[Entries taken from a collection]
################

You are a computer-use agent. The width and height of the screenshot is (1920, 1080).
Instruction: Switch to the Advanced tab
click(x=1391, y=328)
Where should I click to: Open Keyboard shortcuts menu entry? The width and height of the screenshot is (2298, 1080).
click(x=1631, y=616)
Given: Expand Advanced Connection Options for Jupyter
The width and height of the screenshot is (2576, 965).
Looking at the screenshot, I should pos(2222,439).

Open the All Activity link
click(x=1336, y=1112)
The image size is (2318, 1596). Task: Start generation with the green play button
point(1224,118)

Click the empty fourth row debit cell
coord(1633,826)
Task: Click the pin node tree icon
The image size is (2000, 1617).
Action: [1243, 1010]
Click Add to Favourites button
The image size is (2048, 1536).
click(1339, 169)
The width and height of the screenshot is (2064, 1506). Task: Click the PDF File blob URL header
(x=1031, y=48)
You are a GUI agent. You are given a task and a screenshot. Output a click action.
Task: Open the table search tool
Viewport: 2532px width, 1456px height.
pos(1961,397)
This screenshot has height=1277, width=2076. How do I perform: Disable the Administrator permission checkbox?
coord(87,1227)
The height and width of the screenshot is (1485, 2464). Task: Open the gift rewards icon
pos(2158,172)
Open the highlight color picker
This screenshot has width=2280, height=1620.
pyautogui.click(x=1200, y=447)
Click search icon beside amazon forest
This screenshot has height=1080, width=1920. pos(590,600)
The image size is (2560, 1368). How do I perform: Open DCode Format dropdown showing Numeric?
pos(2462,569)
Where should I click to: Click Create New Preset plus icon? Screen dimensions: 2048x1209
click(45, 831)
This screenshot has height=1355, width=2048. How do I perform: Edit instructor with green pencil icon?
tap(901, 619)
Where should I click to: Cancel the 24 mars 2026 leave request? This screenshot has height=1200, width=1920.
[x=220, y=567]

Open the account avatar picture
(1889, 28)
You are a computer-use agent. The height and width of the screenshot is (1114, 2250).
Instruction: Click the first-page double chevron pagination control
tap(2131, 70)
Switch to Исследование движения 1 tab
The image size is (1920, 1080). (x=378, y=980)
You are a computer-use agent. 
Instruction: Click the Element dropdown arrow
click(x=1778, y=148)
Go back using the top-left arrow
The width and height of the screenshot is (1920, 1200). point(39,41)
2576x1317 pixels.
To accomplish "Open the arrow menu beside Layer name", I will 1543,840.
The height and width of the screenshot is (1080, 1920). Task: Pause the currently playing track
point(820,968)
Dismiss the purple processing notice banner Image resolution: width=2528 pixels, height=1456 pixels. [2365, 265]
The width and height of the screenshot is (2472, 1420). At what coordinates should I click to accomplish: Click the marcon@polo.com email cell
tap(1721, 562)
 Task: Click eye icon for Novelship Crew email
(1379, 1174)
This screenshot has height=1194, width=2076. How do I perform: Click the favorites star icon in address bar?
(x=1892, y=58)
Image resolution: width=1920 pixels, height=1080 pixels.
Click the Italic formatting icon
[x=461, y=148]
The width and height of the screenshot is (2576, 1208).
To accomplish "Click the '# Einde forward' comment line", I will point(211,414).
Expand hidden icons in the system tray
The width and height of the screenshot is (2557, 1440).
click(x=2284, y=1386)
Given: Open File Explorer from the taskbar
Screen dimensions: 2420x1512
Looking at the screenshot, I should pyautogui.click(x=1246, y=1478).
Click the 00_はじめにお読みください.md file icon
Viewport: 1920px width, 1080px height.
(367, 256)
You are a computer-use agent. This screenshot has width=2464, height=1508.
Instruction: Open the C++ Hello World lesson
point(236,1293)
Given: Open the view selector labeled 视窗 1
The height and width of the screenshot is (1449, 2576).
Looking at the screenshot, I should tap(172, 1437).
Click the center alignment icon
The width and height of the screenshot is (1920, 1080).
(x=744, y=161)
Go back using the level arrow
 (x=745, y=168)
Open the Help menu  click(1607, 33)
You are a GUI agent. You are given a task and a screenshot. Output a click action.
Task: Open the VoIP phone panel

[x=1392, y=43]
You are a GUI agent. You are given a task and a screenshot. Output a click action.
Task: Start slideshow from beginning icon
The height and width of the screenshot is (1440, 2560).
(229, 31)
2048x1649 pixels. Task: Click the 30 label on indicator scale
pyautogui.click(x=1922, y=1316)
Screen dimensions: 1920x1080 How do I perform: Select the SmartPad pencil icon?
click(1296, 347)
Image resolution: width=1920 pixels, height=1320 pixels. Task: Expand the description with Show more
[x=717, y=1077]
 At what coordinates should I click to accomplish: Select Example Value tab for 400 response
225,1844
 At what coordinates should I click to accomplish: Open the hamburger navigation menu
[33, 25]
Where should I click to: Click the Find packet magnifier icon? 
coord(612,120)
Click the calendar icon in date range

################

• [What you are asked to do]
Produce a word-for-word restatement of all the records.

• [Task solution]
You are a computer-use agent. The width and height of the screenshot is (1920, 1080).
Instruction: Switch to the Advanced tab
click(x=1391, y=328)
Where should I click to: Open Keyboard shortcuts menu entry? The width and height of the screenshot is (2298, 1080).
click(x=1631, y=616)
Given: Expand Advanced Connection Options for Jupyter
The width and height of the screenshot is (2576, 965).
Looking at the screenshot, I should pos(2222,439).

Open the All Activity link
click(x=1336, y=1112)
The image size is (2318, 1596). Task: Start generation with the green play button
point(1224,118)

Click the empty fourth row debit cell
coord(1633,826)
Task: Click the pin node tree icon
The image size is (2000, 1617).
Action: [1243, 1010]
Click Add to Favourites button
The image size is (2048, 1536).
click(1339, 169)
The width and height of the screenshot is (2064, 1506). Task: Click the PDF File blob URL header
(x=1031, y=48)
You are a GUI agent. You are given a task and a screenshot. Output a click action.
Task: Open the table search tool
Viewport: 2532px width, 1456px height.
pos(1961,397)
This screenshot has height=1277, width=2076. How do I perform: Disable the Administrator permission checkbox?
coord(87,1227)
The height and width of the screenshot is (1485, 2464). Task: Open the gift rewards icon
pos(2158,172)
Open the highlight color picker
This screenshot has width=2280, height=1620.
pyautogui.click(x=1200, y=447)
Click search icon beside amazon forest
This screenshot has height=1080, width=1920. pos(590,600)
The image size is (2560, 1368). How do I perform: Open DCode Format dropdown showing Numeric?
pos(2462,569)
Where should I click to: Click Create New Preset plus icon? Screen dimensions: 2048x1209
click(45, 831)
This screenshot has height=1355, width=2048. How do I perform: Edit instructor with green pencil icon?
tap(901, 619)
Where should I click to: Cancel the 24 mars 2026 leave request? This screenshot has height=1200, width=1920.
[x=220, y=567]

Open the account avatar picture
(1889, 28)
You are a computer-use agent. The height and width of the screenshot is (1114, 2250).
Instruction: Click the first-page double chevron pagination control
tap(2131, 70)
Switch to Исследование движения 1 tab
The image size is (1920, 1080). (x=378, y=980)
You are a computer-use agent. 
Instruction: Click the Element dropdown arrow
click(x=1778, y=148)
Go back using the top-left arrow
The width and height of the screenshot is (1920, 1200). point(39,41)
2576x1317 pixels.
To accomplish "Open the arrow menu beside Layer name", I will 1543,840.
The height and width of the screenshot is (1080, 1920). Task: Pause the currently playing track
point(820,968)
Dismiss the purple processing notice banner Image resolution: width=2528 pixels, height=1456 pixels. [2365, 265]
The width and height of the screenshot is (2472, 1420). At what coordinates should I click to accomplish: Click the marcon@polo.com email cell
tap(1721, 562)
 Task: Click eye icon for Novelship Crew email
(1379, 1174)
This screenshot has height=1194, width=2076. How do I perform: Click the favorites star icon in address bar?
(x=1892, y=58)
Image resolution: width=1920 pixels, height=1080 pixels.
Click the Italic formatting icon
[x=461, y=148]
The width and height of the screenshot is (2576, 1208).
To accomplish "Click the '# Einde forward' comment line", I will point(211,414).
Expand hidden icons in the system tray
The width and height of the screenshot is (2557, 1440).
click(x=2284, y=1386)
Given: Open File Explorer from the taskbar
Screen dimensions: 2420x1512
Looking at the screenshot, I should pyautogui.click(x=1246, y=1478).
Click the 00_はじめにお読みください.md file icon
Viewport: 1920px width, 1080px height.
(367, 256)
You are a computer-use agent. This screenshot has width=2464, height=1508.
Instruction: Open the C++ Hello World lesson
point(236,1293)
Given: Open the view selector labeled 视窗 1
The height and width of the screenshot is (1449, 2576).
Looking at the screenshot, I should tap(172, 1437).
Click the center alignment icon
The width and height of the screenshot is (1920, 1080).
(x=744, y=161)
Go back using the level arrow
 (x=745, y=168)
Open the Help menu  click(1607, 33)
You are a GUI agent. You are given a task and a screenshot. Output a click action.
Task: Open the VoIP phone panel

[x=1392, y=43]
You are a GUI agent. You are given a task and a screenshot. Output a click action.
Task: Start slideshow from beginning icon
The height and width of the screenshot is (1440, 2560).
(229, 31)
2048x1649 pixels. Task: Click the 30 label on indicator scale
pyautogui.click(x=1922, y=1316)
Screen dimensions: 1920x1080 How do I perform: Select the SmartPad pencil icon?
click(1296, 347)
Image resolution: width=1920 pixels, height=1320 pixels. Task: Expand the description with Show more
[x=717, y=1077]
 At what coordinates should I click to accomplish: Select Example Value tab for 400 response
225,1844
 At what coordinates should I click to accomplish: Open the hamburger navigation menu
[33, 25]
Where should I click to: Click the Find packet magnifier icon? 
coord(612,120)
Click the calendar icon in date range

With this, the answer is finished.